O.N. : Votre comparaison avec les trous noirs est assez saisissante. La seule manière de découvrir ce qui se passe au cœur d’un « œil de Dieu », est d’en franchir le point de non retour, et d’être « englouti ». Mais nous savons – jusqu’à nouvel ordre – qu’avant même d’en atteindre le centre, un tel voyageur serait irrémédiablement détruit…
Dans mon crépuscule des idiots, j’écrivais : « Domaine infra-verbal pour Juan Asensio, univers de la furtivité pour Dominique Autié, la Toile, ce schizo-monde infernal peuplé de simulacres, ne saurait en effet relayer la moindre parole solitaire sinon pour la broyer sans état d’âme et à son insu. La Zone elle-même, qui se voudrait pourtant telle, a surtout réussi – les anticorps de la Matrice sont désormais trop puissants – à traîner dans son sillage son cortège de commentaires dégénérés, cellules métastatiques dont la prolifération exponentielle menace de submerger le monde sensible qui les a vu naître, comme si l’Univers, après s’être étendu, s’auto-dévorait jusqu’à n’être plus qu’un non-point de densité infinie – anus mundi sans la moindre dimension. » Selon vous, comment cette parole solitaire peut-elle s’exprimer aujourd’hui ? Quelles sont, sur le plan romanesque, vos « stratégies de contournement » ?
F.C. : Il y a d’abord un aspect pratique. Il faut se sentir libre, c’est un point – on l’a vu – absolument primordial : la parole ne prend de valeur que lorsque l’auditoire peut être négligé, au plan quantitatif s’entend. Ensuite, le phénomène que vous décrivez a depuis longtemps envahi le paysage littéraire français.

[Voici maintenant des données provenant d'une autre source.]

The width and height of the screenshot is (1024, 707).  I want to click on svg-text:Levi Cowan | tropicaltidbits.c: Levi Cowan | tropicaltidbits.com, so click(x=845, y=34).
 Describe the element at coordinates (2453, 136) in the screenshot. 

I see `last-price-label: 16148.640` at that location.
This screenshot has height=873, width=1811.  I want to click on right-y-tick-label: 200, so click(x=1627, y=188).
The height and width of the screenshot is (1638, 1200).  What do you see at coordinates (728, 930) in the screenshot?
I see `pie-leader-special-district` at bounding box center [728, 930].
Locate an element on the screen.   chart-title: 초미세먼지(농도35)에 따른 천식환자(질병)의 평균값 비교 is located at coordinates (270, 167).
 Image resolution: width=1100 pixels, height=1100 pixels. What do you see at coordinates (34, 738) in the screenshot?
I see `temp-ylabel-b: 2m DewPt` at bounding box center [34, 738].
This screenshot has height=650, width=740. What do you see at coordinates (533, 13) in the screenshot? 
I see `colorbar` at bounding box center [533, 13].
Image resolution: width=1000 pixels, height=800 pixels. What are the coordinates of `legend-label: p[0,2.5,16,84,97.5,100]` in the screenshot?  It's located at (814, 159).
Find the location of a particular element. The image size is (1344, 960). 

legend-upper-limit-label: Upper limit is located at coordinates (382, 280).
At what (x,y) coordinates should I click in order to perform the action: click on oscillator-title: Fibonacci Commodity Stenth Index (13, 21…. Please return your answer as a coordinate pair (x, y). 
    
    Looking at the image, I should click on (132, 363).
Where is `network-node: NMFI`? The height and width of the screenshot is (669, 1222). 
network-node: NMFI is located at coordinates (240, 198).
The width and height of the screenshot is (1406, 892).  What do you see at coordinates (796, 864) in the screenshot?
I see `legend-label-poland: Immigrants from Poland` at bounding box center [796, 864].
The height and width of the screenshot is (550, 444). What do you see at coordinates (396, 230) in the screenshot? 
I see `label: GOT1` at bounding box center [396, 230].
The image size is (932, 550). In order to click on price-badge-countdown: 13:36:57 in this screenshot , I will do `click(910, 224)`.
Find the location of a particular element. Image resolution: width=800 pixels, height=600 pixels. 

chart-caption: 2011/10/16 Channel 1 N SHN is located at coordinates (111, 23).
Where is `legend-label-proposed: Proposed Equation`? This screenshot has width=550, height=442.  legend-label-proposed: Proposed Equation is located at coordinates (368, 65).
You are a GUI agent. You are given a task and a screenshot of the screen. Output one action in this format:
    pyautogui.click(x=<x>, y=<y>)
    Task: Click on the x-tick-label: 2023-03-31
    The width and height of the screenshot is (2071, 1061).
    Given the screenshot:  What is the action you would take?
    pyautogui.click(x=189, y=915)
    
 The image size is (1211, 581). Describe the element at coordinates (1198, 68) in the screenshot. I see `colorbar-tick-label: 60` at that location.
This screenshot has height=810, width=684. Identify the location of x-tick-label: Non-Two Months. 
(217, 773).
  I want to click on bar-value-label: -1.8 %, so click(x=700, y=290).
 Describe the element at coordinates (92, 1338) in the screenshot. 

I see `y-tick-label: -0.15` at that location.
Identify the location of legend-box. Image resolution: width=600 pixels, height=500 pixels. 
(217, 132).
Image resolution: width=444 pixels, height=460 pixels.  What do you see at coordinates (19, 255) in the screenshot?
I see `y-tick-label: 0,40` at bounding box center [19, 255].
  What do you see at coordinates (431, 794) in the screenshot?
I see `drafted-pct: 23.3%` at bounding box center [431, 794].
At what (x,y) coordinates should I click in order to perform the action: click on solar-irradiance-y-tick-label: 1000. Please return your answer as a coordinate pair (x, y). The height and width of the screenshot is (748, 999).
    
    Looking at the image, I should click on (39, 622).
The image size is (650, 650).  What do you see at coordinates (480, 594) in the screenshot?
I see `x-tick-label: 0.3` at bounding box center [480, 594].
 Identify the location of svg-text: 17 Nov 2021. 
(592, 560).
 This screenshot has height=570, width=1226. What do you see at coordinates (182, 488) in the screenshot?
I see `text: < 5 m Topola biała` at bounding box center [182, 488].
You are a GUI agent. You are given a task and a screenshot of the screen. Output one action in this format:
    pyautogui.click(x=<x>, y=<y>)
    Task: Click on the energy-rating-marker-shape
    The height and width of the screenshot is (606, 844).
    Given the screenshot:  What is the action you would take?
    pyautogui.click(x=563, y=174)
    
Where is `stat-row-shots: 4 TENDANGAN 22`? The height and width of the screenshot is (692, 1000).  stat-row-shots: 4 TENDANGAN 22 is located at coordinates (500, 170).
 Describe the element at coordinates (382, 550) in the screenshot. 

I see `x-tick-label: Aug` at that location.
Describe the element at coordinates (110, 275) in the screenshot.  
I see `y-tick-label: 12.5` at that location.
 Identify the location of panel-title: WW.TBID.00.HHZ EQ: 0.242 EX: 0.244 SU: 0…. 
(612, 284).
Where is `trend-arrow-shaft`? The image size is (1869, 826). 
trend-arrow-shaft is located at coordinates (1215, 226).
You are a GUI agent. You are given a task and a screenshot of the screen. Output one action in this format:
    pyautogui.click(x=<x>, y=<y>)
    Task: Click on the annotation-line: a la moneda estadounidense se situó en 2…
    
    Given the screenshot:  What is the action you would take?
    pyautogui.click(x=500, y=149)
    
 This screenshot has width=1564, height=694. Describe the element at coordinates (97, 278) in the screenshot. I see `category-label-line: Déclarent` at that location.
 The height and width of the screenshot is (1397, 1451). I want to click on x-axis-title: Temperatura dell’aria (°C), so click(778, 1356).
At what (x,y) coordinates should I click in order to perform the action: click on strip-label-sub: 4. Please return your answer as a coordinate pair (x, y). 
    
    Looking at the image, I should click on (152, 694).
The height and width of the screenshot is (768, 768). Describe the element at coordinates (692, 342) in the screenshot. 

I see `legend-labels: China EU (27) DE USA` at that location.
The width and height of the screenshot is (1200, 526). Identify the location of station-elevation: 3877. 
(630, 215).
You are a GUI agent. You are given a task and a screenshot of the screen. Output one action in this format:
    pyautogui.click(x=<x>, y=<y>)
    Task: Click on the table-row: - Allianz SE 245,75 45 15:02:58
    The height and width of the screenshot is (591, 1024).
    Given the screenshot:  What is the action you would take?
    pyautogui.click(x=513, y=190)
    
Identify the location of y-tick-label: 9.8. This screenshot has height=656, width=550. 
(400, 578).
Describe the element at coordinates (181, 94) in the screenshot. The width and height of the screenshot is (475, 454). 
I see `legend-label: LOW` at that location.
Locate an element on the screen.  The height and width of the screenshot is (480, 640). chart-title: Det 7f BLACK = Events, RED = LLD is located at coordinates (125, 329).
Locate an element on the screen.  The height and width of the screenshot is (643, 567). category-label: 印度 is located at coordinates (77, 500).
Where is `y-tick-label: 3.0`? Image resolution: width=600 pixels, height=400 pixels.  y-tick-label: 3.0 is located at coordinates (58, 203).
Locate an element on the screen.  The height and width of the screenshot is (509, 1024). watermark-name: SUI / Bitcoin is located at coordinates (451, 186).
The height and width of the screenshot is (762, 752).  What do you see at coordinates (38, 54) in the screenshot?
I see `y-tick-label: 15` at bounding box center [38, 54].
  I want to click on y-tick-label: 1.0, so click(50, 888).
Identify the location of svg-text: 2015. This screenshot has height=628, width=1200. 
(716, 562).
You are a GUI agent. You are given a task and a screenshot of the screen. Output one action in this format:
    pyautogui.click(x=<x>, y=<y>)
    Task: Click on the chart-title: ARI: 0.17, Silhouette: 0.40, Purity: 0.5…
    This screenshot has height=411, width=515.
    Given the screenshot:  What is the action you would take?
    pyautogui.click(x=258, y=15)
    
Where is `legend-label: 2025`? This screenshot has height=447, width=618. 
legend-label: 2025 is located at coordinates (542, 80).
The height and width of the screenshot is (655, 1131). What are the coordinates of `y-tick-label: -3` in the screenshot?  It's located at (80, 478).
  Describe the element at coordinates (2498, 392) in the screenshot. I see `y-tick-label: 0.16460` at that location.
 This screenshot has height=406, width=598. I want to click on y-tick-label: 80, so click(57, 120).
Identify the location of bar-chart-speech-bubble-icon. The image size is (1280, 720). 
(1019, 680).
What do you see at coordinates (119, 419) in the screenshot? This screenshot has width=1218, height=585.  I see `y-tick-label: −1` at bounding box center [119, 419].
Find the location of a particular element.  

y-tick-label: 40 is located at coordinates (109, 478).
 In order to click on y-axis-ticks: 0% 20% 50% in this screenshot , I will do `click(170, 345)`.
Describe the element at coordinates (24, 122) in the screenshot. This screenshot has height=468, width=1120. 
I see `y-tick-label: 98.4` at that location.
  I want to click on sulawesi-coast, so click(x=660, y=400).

Et c’est bien d’un cancer qu’il s’agit : à force d’expansion, la littérature se détruit elle-même. Tout le monde écrit, tout le monde publie, n’importe quoi et de plus en plus. Je peux en parler, j’ai moi-même participé à cette prolifération au temps de mes premiers romans. Il faut savoir faire amende honorable : je ne suis pas certain que cette multiplicité de supports, d’opportunités, de prix ou de critiques soit profitable à qui que ce soit en définitive.
Ma stratégie principale réside en quelques points très simples. Creuser son sillon ; ne se préoccuper ni des critiques ni des ventes ; aimer son lecteur, au sens où l’on va aimer celui à qui l’on offre un aller simple vers une destination mystérieuse ; ne pas connaître ladite destination, mais embarquer aux côtés du passager unique ; au milieu du vol, se lever, marcher d’un pas décidé vers le poste de pilotage, sortir une arme, etc. Ne pas prendre tout ça trop au sérieux, mais le reste encore moins. Je demeure persuadé que la vérité, si elle doit émerger, émergera malgré nous ; je m’efforce d’être un vecteur. Avant tout, il faut s’ouvrir : aux autres vies, aux autres pensées – laisser la pluie battre au carreau, et rêver. De temps à autre, quelqu’un arrive et me dit : « j’ai lu ». Parfois, c’est vrai. Et c’est déjà splendide.